The False Hope of Explainable AI

Many folks view explainability as a crucial next step for AI, but a new Lancet paper from a team of AI heavyweights argues that explainability might do more harm than good in the short-term, and AI stakeholders would be better off increasing their focus on validation.

The Old Theory – For as long as we’ve been covering AI, really smart and well-intentioned people have warned about the “black-box” nature of AI decision making and forecasted that explainable AI will lead to more trust, less bias, and greater adoption.

The New Theory – These black-box concerns and explainable AI forecasts might be logical, but they aren’t currently realistic, especially for patient-level decision support. Here’s why:

  • Explainability methods describe how AI systems work, not how decisions are made
  • AI explanations can be unreliable and/or superficial
  • Most medical AI decisions are too complex to explain in an understandable way
  • Humans over-trust computers, so explanations can hurt their ability to catch AI mistakes
  • AI explainability methods (e.g heat maps) require human interpretation, risking confirmation bias
  • Explainable AI adds more potential error sources (AI tool + AI explanation + human interpretation)
  • Although we still can’t fully explain how acetaminophen works, we don’t question whether it works, because we’ve tested it extensively

The Explainability Alternative – Until suitable explainability methods emerge, the authors call for “rigorous internal and external validation of AI models” to make sure AI tools are consistently making the right recommendations. They also advised clinicians to remain cautious when referencing AI explanations and warned that policymakers should resist making explainability a requirement. 

Explability’s Short-Term Role – Explainability definitely still has a role in AI safety, as it’s “incredibly useful” for model troubleshooting and systems audits, which can improve model performance and identify failure modes or biases.

The Takeaway – It appears we might not be close enough to explainable AI to make it a part of short-term AI strategies, policies, or procedures.
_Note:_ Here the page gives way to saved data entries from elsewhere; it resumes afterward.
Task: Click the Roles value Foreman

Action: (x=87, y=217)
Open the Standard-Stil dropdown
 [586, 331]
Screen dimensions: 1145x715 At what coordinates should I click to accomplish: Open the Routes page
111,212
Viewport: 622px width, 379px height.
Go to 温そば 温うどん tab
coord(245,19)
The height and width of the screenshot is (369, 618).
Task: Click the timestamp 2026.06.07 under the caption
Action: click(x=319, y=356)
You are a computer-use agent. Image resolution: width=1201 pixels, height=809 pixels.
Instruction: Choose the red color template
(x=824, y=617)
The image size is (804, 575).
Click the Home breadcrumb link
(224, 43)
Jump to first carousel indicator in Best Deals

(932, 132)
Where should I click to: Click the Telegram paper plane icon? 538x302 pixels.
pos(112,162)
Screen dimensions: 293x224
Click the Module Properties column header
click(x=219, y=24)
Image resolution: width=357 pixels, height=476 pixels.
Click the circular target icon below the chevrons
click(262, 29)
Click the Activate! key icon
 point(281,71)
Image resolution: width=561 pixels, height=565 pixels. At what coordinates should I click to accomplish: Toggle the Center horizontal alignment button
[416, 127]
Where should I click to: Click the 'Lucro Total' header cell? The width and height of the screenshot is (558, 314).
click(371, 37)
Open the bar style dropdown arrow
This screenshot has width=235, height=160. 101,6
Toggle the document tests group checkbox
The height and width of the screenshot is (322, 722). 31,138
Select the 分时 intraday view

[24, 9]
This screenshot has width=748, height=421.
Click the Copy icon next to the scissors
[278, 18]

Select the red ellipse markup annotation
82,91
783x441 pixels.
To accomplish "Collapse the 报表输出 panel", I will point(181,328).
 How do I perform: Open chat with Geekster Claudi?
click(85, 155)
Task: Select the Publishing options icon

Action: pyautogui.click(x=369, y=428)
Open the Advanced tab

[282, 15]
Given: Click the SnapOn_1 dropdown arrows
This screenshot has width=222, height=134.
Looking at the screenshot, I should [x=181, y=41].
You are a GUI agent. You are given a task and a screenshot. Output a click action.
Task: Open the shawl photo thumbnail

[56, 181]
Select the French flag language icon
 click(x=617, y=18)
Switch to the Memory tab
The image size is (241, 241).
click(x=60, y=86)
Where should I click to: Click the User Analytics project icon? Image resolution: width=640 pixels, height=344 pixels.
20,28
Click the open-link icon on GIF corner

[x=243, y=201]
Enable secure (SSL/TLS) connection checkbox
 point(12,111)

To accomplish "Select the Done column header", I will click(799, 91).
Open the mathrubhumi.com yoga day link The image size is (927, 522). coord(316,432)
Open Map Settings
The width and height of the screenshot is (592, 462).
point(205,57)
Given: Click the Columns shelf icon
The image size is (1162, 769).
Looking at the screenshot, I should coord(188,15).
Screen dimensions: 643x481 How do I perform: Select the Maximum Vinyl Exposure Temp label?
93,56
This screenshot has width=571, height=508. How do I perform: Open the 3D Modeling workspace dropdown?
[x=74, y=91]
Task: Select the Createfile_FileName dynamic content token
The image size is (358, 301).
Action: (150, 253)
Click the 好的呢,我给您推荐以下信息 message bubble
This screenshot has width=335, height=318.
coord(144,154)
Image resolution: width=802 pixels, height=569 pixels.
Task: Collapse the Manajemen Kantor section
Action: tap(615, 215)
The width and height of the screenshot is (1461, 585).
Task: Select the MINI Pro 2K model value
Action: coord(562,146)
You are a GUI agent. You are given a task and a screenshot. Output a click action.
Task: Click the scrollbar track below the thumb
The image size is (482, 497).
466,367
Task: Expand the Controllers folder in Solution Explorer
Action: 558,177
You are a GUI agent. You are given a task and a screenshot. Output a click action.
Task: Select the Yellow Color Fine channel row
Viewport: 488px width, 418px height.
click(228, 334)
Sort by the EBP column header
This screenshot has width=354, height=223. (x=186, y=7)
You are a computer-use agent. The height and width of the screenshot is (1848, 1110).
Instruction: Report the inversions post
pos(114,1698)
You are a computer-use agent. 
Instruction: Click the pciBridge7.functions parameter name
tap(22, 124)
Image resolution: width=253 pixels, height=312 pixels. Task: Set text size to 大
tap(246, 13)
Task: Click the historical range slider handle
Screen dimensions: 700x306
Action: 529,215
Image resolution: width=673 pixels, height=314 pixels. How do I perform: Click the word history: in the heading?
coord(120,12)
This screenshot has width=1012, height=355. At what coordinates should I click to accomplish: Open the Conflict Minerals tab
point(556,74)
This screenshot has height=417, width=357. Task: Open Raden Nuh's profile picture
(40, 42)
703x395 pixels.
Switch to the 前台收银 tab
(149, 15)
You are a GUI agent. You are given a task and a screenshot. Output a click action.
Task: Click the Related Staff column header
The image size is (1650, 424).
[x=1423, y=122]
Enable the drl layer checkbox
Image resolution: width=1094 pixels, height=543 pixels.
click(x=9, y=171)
That might be hard to accept for the many people who view the need for AI explainability as undebatable, and it makes AI validation and testing more important than ever.

Who Owns AI Evaluation and Monitoring?

Imaging AI evaluation and monitoring just became even hotter topics, following a particularly revealing Twitter thread and a pair of interesting new papers.

Rads Don’t Work for AI – A Mayo Clinic Florida neuroradiologist took his case to Twitter after an FDA-approved AI tool missed 6 of 7 hemorrhages in a single shift and he was asked to make extra clicks to help improve the algorithm. No AI tool is perfect, but many folks commenting on this thread didn’t take kindly to the idea of being asked to do pro-bono work to improve an algorithm that they already paid for. 

AI Takes Work – A few radiologists with strong AI backgrounds clarified that this “extra work” is intended to inform the FDA about postmarket performance, while monitoring healthcare tools and providing feedback is indeed physicians’ job. They also argued that radiology practices should ensure that they have the bandwidth to monitor AI before deciding to adopt it.

The ACR DSI Gets It – Understanding that “AI algorithms may not work as expected when used beyond the institutions in which they were trained, and model performance may degrade over time” the ACR Data Science Institute (DSI) released a helpful paper detailing how radiologists can evaluate AI before and during clinical use. In an unplanned nod to the above Twitter thread, the DSA paper also noted that AI evaluation/monitoring is “ultimately up to the end users” although many “practices will not be able to do this on their own.” The good news is the ACR DSI is developing tools to help them.

DLIR Needs Evaluation Too – Because measuring whether DL-reconstructed scans “look good” or allow reduced dosage exams won’t avoid errors (e.g. false tumors or removed tumors), a Washington University in St. Louis-led team is developing a framework for evaluating DLIR tools before they are introduced into clinical practice. The new framework comes from some big-name intuitions (WUSTL, NIH, FDA, Cleveland Clinic, UBC), all of whom also appear to agree that AI evaluation is up to the users.

The Takeaway – At least among AI insiders it’s clear that AI users are responsible for algorithm evaluation and monitoring, even if bandwidth is limited and many evaluation/monitoring tools are still being developed. Meanwhile, many AI users (who are crucial for AI to become mainstream) want their FDA-approved algorithms to perform correctly and aren’t eager to do extra work to help improve them. That’s a pretty solid conflict, but it’s also a silver lining for AI vendors who get good at streamlining evaluations and develop low-labor ways to monitor performance.